● **YOUR GOAL**
Reproduce the following records word for word, without changing anything.

## Begin

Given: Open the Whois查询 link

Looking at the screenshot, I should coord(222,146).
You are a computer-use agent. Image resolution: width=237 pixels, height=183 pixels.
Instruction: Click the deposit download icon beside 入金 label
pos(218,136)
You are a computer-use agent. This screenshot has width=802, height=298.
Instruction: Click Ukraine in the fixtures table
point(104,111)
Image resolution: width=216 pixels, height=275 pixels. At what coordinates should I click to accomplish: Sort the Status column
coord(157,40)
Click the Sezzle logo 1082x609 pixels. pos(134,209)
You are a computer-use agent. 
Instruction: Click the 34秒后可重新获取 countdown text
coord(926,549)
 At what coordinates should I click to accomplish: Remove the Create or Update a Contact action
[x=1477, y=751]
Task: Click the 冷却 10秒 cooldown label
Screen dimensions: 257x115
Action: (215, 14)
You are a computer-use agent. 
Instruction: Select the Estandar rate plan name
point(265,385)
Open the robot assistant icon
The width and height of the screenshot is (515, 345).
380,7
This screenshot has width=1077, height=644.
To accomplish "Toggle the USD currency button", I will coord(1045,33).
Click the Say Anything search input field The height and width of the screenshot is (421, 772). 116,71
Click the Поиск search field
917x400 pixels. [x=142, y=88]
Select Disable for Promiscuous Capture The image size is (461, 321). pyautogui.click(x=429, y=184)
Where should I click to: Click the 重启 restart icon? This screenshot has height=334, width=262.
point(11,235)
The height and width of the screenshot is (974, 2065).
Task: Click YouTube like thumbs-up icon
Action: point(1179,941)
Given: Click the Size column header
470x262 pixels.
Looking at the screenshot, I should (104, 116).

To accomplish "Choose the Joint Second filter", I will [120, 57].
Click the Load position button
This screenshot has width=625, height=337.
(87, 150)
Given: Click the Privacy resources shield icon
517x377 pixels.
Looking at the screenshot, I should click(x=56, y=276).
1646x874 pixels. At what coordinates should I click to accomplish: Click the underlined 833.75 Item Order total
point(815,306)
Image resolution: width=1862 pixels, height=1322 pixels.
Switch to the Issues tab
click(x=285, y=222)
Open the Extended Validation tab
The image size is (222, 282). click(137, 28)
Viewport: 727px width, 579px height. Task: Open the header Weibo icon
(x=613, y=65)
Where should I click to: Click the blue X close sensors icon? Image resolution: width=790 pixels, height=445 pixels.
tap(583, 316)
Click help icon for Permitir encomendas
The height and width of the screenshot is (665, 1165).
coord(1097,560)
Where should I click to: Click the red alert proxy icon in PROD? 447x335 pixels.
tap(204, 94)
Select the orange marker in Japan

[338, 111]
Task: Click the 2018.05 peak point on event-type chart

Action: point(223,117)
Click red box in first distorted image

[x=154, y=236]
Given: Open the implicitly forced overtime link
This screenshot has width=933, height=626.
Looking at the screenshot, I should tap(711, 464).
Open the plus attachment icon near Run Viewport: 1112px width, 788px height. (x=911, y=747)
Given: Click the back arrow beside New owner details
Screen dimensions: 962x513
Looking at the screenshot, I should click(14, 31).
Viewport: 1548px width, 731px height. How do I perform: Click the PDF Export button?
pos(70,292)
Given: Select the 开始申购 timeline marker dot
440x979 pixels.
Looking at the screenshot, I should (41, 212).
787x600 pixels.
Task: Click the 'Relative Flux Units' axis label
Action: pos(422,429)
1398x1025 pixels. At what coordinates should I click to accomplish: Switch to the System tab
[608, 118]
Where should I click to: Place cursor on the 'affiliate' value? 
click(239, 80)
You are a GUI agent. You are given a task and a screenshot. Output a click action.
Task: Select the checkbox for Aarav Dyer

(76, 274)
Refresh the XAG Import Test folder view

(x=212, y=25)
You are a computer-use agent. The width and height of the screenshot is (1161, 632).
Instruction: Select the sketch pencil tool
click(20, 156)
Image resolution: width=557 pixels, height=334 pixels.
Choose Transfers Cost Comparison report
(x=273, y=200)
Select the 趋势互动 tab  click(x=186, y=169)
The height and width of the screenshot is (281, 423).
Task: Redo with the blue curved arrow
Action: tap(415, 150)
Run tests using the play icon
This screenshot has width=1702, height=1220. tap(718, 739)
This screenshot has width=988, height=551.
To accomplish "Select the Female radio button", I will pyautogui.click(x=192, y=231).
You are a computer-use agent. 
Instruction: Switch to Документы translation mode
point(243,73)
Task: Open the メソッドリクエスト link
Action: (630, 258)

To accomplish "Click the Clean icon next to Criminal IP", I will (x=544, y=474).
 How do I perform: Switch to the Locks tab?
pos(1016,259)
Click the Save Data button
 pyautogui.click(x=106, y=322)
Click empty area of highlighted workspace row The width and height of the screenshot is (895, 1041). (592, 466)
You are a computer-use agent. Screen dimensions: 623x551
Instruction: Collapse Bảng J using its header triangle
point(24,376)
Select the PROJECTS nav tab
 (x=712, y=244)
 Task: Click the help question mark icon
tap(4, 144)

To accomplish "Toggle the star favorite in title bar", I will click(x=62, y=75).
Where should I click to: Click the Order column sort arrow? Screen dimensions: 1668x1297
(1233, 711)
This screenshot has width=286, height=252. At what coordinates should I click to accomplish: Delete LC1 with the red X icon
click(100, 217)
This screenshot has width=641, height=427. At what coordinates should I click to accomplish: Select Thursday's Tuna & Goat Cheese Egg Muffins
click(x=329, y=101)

## End

● **OUTPUT FOR THIS EXERCISE**
Given: Open the Whois查询 link

Looking at the screenshot, I should coord(222,146).
You are a computer-use agent. Image resolution: width=237 pixels, height=183 pixels.
Instruction: Click the deposit download icon beside 入金 label
pos(218,136)
You are a computer-use agent. This screenshot has width=802, height=298.
Instruction: Click Ukraine in the fixtures table
point(104,111)
Image resolution: width=216 pixels, height=275 pixels. At what coordinates should I click to accomplish: Sort the Status column
coord(157,40)
Click the Sezzle logo 1082x609 pixels. pos(134,209)
You are a computer-use agent. 
Instruction: Click the 34秒后可重新获取 countdown text
coord(926,549)
 At what coordinates should I click to accomplish: Remove the Create or Update a Contact action
[x=1477, y=751]
Task: Click the 冷却 10秒 cooldown label
Screen dimensions: 257x115
Action: (215, 14)
You are a computer-use agent. 
Instruction: Select the Estandar rate plan name
point(265,385)
Open the robot assistant icon
The width and height of the screenshot is (515, 345).
380,7
This screenshot has width=1077, height=644.
To accomplish "Toggle the USD currency button", I will coord(1045,33).
Click the Say Anything search input field The height and width of the screenshot is (421, 772). 116,71
Click the Поиск search field
917x400 pixels. [x=142, y=88]
Select Disable for Promiscuous Capture The image size is (461, 321). pyautogui.click(x=429, y=184)
Where should I click to: Click the 重启 restart icon? This screenshot has height=334, width=262.
point(11,235)
The height and width of the screenshot is (974, 2065).
Task: Click YouTube like thumbs-up icon
Action: point(1179,941)
Given: Click the Size column header
470x262 pixels.
Looking at the screenshot, I should (104, 116).

To accomplish "Choose the Joint Second filter", I will [120, 57].
Click the Load position button
This screenshot has width=625, height=337.
(87, 150)
Given: Click the Privacy resources shield icon
517x377 pixels.
Looking at the screenshot, I should click(x=56, y=276).
1646x874 pixels. At what coordinates should I click to accomplish: Click the underlined 833.75 Item Order total
point(815,306)
Image resolution: width=1862 pixels, height=1322 pixels.
Switch to the Issues tab
click(x=285, y=222)
Open the Extended Validation tab
The image size is (222, 282). click(137, 28)
Viewport: 727px width, 579px height. Task: Open the header Weibo icon
(x=613, y=65)
Where should I click to: Click the blue X close sensors icon? Image resolution: width=790 pixels, height=445 pixels.
tap(583, 316)
Click help icon for Permitir encomendas
The height and width of the screenshot is (665, 1165).
coord(1097,560)
Where should I click to: Click the red alert proxy icon in PROD? 447x335 pixels.
tap(204, 94)
Select the orange marker in Japan

[338, 111]
Task: Click the 2018.05 peak point on event-type chart

Action: point(223,117)
Click red box in first distorted image

[x=154, y=236]
Given: Open the implicitly forced overtime link
This screenshot has width=933, height=626.
Looking at the screenshot, I should tap(711, 464).
Open the plus attachment icon near Run Viewport: 1112px width, 788px height. (x=911, y=747)
Given: Click the back arrow beside New owner details
Screen dimensions: 962x513
Looking at the screenshot, I should click(14, 31).
Viewport: 1548px width, 731px height. How do I perform: Click the PDF Export button?
pos(70,292)
Given: Select the 开始申购 timeline marker dot
440x979 pixels.
Looking at the screenshot, I should (41, 212).
787x600 pixels.
Task: Click the 'Relative Flux Units' axis label
Action: pos(422,429)
1398x1025 pixels. At what coordinates should I click to accomplish: Switch to the System tab
[608, 118]
Where should I click to: Place cursor on the 'affiliate' value? 
click(239, 80)
You are a GUI agent. You are given a task and a screenshot. Output a click action.
Task: Select the checkbox for Aarav Dyer

(76, 274)
Refresh the XAG Import Test folder view

(x=212, y=25)
You are a computer-use agent. The width and height of the screenshot is (1161, 632).
Instruction: Select the sketch pencil tool
click(20, 156)
Image resolution: width=557 pixels, height=334 pixels.
Choose Transfers Cost Comparison report
(x=273, y=200)
Select the 趋势互动 tab  click(x=186, y=169)
The height and width of the screenshot is (281, 423).
Task: Redo with the blue curved arrow
Action: tap(415, 150)
Run tests using the play icon
This screenshot has width=1702, height=1220. tap(718, 739)
This screenshot has width=988, height=551.
To accomplish "Select the Female radio button", I will pyautogui.click(x=192, y=231).
You are a computer-use agent. 
Instruction: Switch to Документы translation mode
point(243,73)
Task: Open the メソッドリクエスト link
Action: (630, 258)

To accomplish "Click the Clean icon next to Criminal IP", I will (x=544, y=474).
 How do I perform: Switch to the Locks tab?
pos(1016,259)
Click the Save Data button
 pyautogui.click(x=106, y=322)
Click empty area of highlighted workspace row The width and height of the screenshot is (895, 1041). (592, 466)
You are a computer-use agent. Screen dimensions: 623x551
Instruction: Collapse Bảng J using its header triangle
point(24,376)
Select the PROJECTS nav tab
 (x=712, y=244)
 Task: Click the help question mark icon
tap(4, 144)

To accomplish "Toggle the star favorite in title bar", I will click(x=62, y=75).
Where should I click to: Click the Order column sort arrow? Screen dimensions: 1668x1297
(1233, 711)
This screenshot has width=286, height=252. At what coordinates should I click to accomplish: Delete LC1 with the red X icon
click(100, 217)
This screenshot has width=641, height=427. At what coordinates should I click to accomplish: Select Thursday's Tuna & Goat Cheese Egg Muffins
click(x=329, y=101)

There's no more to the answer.